The current downturn in oil prices brings new challenges to both operators and service providers, but both agreed in a panel discussion Tuesday morning that it presents opportunities for changes and improvement as well.

Matt McCarroll, president and CEO of Fieldwood Energy, and Tom Teipner, vice president, North America Offshore, for Schlumberger spoke at the OTC breakfast “Living the Low Oil Price Environment.”

“In this low oil price environment, we want to maintain flexibility and liquidity,” McCarroll said. “We’ve gone from eight drilling rigs to one currently working. We have no long-term drilling contracts. As a private company, we’re not worried about what Wall Street thinks our production volumes should be. We’re deferring capital projects, but all the projects we’re deferring are on our existing acreage. We’re not losing any of those opportunities. We’re going to produce enough oil and gas this year to be cash flow positive.”

Teipner said that the current price environment invites adopting new ways of approaching projects and new ways of integrating service providers into projects at an earlier stage to avoid issue down the road.

“The integrated service company price structure is not the cause of higher operating costs in offshore operations,” Teipner said. “It’s hard to control costs in deepwater because what we are trying to achieve is inherently very difficult, especially in the deepwater Gulf of Mexico. We’re pushing boundaries every day.”

The true source of cost escalation is not supplier pricing but instead complexity, regulatory burden, design inefficiencies “and, specifically in deepwater, the occasional train wreck that results in dramatic overspending,” Teipner said.

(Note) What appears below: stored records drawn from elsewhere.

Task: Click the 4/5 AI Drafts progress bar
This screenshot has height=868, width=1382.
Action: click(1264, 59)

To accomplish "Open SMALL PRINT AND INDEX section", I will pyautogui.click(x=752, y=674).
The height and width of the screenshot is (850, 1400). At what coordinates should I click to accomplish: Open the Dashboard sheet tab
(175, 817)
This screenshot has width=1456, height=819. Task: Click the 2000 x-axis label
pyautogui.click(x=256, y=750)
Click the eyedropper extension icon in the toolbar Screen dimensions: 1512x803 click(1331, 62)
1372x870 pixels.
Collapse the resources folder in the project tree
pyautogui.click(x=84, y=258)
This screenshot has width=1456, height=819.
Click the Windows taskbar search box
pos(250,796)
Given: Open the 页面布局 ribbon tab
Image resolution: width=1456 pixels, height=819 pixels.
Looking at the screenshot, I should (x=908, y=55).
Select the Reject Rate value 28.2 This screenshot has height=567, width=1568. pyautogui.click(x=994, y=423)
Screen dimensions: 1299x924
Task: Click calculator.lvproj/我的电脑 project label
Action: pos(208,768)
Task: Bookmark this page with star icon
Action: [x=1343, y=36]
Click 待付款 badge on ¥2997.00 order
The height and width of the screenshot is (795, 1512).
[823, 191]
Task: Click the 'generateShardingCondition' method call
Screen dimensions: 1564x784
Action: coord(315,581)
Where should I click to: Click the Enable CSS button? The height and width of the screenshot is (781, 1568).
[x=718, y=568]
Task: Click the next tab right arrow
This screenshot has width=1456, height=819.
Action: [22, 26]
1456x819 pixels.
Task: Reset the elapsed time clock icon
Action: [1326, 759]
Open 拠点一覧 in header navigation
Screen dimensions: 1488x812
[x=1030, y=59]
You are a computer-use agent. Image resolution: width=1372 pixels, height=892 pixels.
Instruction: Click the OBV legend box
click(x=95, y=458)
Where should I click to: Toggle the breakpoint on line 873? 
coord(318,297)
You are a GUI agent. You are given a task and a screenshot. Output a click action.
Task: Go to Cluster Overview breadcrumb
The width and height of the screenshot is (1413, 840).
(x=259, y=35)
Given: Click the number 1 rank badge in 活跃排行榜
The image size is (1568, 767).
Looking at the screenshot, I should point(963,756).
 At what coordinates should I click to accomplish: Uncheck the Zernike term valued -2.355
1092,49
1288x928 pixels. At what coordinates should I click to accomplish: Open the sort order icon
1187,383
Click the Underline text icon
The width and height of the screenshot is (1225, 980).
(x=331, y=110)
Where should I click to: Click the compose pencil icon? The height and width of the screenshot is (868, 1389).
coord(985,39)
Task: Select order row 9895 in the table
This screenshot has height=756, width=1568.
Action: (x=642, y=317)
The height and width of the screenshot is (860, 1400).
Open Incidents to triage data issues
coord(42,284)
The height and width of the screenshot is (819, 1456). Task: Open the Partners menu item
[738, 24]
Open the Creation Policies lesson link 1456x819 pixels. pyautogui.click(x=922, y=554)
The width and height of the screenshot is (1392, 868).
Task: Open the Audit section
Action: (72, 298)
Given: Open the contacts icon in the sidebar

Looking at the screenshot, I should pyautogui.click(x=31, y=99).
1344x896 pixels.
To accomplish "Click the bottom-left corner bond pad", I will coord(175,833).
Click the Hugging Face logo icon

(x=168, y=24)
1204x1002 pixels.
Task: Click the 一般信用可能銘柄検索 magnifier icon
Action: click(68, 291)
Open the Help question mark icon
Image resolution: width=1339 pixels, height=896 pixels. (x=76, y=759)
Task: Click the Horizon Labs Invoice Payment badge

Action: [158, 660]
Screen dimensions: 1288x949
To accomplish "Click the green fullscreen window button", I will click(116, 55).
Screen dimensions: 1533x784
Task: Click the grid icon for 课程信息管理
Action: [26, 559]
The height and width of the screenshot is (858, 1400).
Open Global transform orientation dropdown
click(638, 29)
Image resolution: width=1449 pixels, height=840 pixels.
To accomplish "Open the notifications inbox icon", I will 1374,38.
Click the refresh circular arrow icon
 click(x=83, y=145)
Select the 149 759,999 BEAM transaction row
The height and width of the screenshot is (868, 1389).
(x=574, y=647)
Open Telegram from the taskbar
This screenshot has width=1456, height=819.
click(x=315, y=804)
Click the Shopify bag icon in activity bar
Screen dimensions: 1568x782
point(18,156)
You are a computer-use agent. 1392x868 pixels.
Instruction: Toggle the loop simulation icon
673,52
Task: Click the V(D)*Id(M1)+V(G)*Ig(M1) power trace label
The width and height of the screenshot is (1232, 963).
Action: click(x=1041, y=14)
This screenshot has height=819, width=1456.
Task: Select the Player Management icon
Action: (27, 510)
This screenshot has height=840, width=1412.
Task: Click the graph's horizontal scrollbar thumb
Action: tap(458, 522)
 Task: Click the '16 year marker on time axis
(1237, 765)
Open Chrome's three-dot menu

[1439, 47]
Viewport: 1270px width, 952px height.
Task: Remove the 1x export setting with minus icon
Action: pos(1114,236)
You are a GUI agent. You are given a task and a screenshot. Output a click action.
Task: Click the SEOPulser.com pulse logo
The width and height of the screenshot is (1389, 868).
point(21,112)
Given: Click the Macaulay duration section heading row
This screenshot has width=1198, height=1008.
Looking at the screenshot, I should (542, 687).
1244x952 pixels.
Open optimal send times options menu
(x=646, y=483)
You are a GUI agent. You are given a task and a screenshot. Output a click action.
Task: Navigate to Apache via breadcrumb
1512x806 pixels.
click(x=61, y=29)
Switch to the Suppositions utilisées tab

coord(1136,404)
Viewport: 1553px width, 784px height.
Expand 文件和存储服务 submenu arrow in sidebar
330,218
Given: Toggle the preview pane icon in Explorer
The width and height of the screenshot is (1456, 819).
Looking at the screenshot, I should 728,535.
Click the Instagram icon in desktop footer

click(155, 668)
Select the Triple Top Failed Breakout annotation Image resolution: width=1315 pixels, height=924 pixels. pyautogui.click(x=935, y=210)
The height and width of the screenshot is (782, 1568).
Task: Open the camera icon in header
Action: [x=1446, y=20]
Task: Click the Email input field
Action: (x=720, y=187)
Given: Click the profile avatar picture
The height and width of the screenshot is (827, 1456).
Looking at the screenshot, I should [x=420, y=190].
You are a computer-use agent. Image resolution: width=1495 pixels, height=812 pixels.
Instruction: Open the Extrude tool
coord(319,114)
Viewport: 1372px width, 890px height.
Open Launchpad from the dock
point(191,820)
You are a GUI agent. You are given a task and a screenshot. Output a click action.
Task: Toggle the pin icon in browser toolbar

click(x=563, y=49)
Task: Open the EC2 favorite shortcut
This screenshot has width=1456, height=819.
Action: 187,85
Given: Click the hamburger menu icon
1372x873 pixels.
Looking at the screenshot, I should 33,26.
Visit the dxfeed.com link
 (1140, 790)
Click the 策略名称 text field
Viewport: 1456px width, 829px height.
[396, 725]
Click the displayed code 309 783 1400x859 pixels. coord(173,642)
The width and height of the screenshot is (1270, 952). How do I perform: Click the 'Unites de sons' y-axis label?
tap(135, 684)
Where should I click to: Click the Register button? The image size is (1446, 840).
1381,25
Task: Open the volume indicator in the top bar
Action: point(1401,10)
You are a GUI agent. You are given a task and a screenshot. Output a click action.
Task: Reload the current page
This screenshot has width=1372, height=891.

“How should we, the service industry, react to these challenges, and how should companies like Schlumberger help solve the fundamental efficiency and cost challenges?” Teipner asked. “We have found that the most effective way to have this level of impact is through better early collaboration and engagement with our customers.”

McCarroll said that Fieldwood considers the current downturn an opportunity for acquisitions.

“We’re going to take all our excess cash that we’re not spending on near-term capital and we’re going to look for acquisitions,” McCarroll said. “We’re going to focus on our highest quality and highest return projects. We’ll do about 100 completions on existing wells this year. And we’ll drill probably 20% fewer wells than we drilled last year. We’re prepared for what we believe will be a favorable acquisition market in the Gulf of Mexico. There’s been over $30 billion of oil and gas asset company transactions in the Gulf of Mexico in the last 30 months. We don’t think that’s going to change. Once prices settle out, which I think is happening, we think we’ll see a lot more consolidation opportunities. We want to be in a position to take advantage of those.”

McCarroll said that Fieldwood is continually looking for ways to do things better.

“If there’s a situation where we think we can do something better or do something differently, we’ll do that,” McCarroll said. “We just bought our own P&A [plugging and abandonment] company. We looked at plugging and abandonment as a service, and we thought it wasn’t being provided in the manner that we thought it should be. We were able to buy assets of a service company. We’re crewing our own crews. We like to look at it as an all-star team of P&A. We’ve hired 60 people in the last two days. In the next 10 days we’re going to have eight P&A spreads working for the company. We think we’re going to [be] a lot more efficient and save a lot of money.”